As an intrinsic factor, vertebral artery stenosis is most commonly caused by diffuse atherosclerosis.21 There is a correlation between the tortuous course of the vertebral artery and the occurrence of atherosclerotic plaque in the vertebral segment.22 In the vertebral segment, the artery is in close relationship medially with the uncinate process of each vertebral body and posteriorly with the facet complex. The uncinate process is the most common site of osteophytosis, which may partially cover the underlying transverse foramen from an anteromedial direction. Covering of the foramen by osteophyte from the zygapophyseal joints is less frequent.6 It has been hypothesized that the frequent changes of the direction of the vertebral artery around the prominent osteophytes may increase the risk of atherosclerosis for the increased tortuous course.23 Besides, rapid and marked stretching of the arteries when crossing osteophytes can cause vasospasm, arterial dissection, or intramural hemorrhage. These repeated microtraumas lead to thrombi, atherosclerosis, and decreased blood flow in the vessels.24
In order to find out other risk factors that may predispose stroke patients to POCI and confound results, we compared the stroke risk factors between POCI and non-POCI in all recruited patients.
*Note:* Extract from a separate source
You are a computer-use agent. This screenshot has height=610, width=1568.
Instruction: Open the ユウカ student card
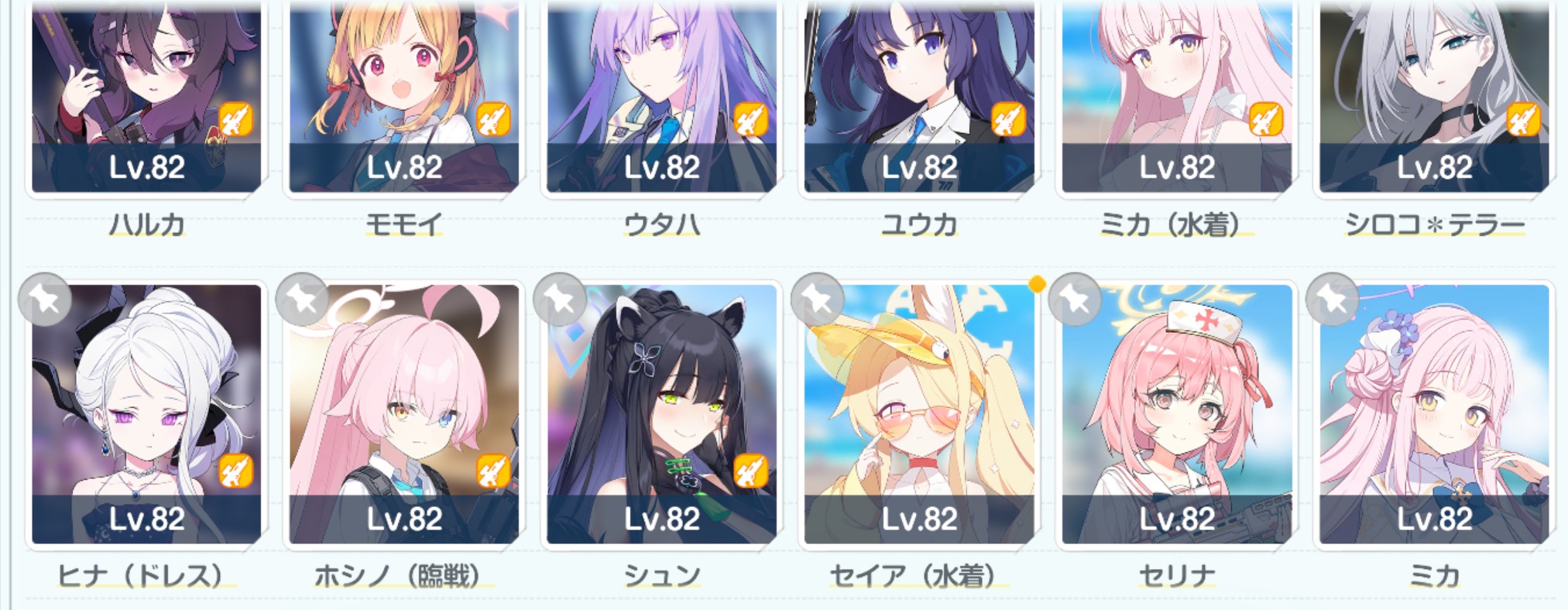pos(919,96)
We found that besides cervical spondylosis, hypertension is also a significant risk factor for POCI. Such findings agree with previous studies in that hypertension was present more often in patients with posterior circulation stroke than in those with anterior circulation stroke.25,26 Hypertension is a well known risk factor for the development of atherosclerosis.27 The subsequent multivariate analysis was undertaken to see if there was any confounding between cervical spondylosis and hypertension, and the results identified these as two independent risk factors for POCI in ischemic stroke patients.
Limitations
The present study has several limitations. First, for a retrospective study, selection bias is inevitable, even when age and sex are matched. Second, the results are based on a hospital-based registry, limiting the variety of the sampled population. Third, patients in the control group may also have had subclinical cervical spondylosis, since cervical spondylosis is common in the elderly. Fourth, all the patients with infarcts only underwent color duplex sonography of the vertebral artery with their head in the neutral position. The flow may not be compromised without head rotation and/or extension. In this sense, further prospective cohort studies may be necessary to strengthen the causality between cervical spondylosis and POCI.
Conclusion
Cervical spondylosis is a risk factor for POCI. Besides cervical spondylosis, hypertension is another identified risk factor for POCI. Clinicians should keep in mind that, besides the common complications such as pain, radiculopathy, and myelopathy, cervical spondylosis could also predispose to POCI.
Footnotes
Disclosure
The authors declare no conflicts of interest in this work.